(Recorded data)
=====
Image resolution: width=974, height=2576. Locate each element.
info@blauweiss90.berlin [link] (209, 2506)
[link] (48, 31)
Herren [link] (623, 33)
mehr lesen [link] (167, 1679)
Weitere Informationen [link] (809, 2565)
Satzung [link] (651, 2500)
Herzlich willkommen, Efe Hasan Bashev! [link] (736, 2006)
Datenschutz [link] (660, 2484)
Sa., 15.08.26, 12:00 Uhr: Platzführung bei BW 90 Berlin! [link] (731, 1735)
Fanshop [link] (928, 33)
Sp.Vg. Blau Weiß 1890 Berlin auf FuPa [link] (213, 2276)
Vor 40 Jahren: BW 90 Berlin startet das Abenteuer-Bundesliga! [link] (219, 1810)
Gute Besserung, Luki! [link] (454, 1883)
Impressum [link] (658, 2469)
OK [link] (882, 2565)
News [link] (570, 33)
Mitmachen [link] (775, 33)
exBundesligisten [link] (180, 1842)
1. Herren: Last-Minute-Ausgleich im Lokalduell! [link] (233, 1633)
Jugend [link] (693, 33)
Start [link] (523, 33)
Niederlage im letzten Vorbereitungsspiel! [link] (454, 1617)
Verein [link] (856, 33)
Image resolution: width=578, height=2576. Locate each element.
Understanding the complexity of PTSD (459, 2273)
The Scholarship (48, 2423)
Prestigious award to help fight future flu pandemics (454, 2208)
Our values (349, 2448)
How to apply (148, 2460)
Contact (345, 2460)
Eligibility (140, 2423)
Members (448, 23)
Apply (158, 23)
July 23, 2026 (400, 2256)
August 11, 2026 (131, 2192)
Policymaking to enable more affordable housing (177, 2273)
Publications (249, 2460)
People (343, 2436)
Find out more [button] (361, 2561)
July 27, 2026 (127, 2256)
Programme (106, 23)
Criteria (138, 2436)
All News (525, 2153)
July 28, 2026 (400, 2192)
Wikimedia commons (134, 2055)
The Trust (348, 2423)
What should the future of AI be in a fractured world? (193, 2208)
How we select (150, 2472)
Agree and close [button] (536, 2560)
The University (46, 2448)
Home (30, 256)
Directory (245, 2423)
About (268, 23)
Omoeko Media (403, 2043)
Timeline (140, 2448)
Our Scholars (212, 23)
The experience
=====
• **EXERCISE DETAILS**:
Set down every entry once more, exactly as it was written above.

• **ANSWER SPACE**:
Image resolution: width=974, height=2576. Locate each element.
info@blauweiss90.berlin [link] (209, 2506)
[link] (48, 31)
Herren [link] (623, 33)
mehr lesen [link] (167, 1679)
Weitere Informationen [link] (809, 2565)
Satzung [link] (651, 2500)
Herzlich willkommen, Efe Hasan Bashev! [link] (736, 2006)
Datenschutz [link] (660, 2484)
Sa., 15.08.26, 12:00 Uhr: Platzführung bei BW 90 Berlin! [link] (731, 1735)
Fanshop [link] (928, 33)
Sp.Vg. Blau Weiß 1890 Berlin auf FuPa [link] (213, 2276)
Vor 40 Jahren: BW 90 Berlin startet das Abenteuer-Bundesliga! [link] (219, 1810)
Gute Besserung, Luki! [link] (454, 1883)
Impressum [link] (658, 2469)
OK [link] (882, 2565)
News [link] (570, 33)
Mitmachen [link] (775, 33)
exBundesligisten [link] (180, 1842)
1. Herren: Last-Minute-Ausgleich im Lokalduell! [link] (233, 1633)
Jugend [link] (693, 33)
Start [link] (523, 33)
Niederlage im letzten Vorbereitungsspiel! [link] (454, 1617)
Verein [link] (856, 33)
Image resolution: width=578, height=2576. Locate each element.
Understanding the complexity of PTSD (459, 2273)
The Scholarship (48, 2423)
Prestigious award to help fight future flu pandemics (454, 2208)
Our values (349, 2448)
How to apply (148, 2460)
Contact (345, 2460)
Eligibility (140, 2423)
Members (448, 23)
Apply (158, 23)
July 23, 2026 (400, 2256)
August 11, 2026 (131, 2192)
Policymaking to enable more affordable housing (177, 2273)
Publications (249, 2460)
People (343, 2436)
Find out more [button] (361, 2561)
July 27, 2026 (127, 2256)
Programme (106, 23)
Criteria (138, 2436)
All News (525, 2153)
July 28, 2026 (400, 2192)
Wikimedia commons (134, 2055)
The Trust (348, 2423)
What should the future of AI be in a fractured world? (193, 2208)
How we select (150, 2472)
Agree and close [button] (536, 2560)
The University (46, 2448)
Home (30, 256)
Directory (245, 2423)
About (268, 23)
Omoeko Media (403, 2043)
Timeline (140, 2448)
Our Scholars (212, 23)
The experience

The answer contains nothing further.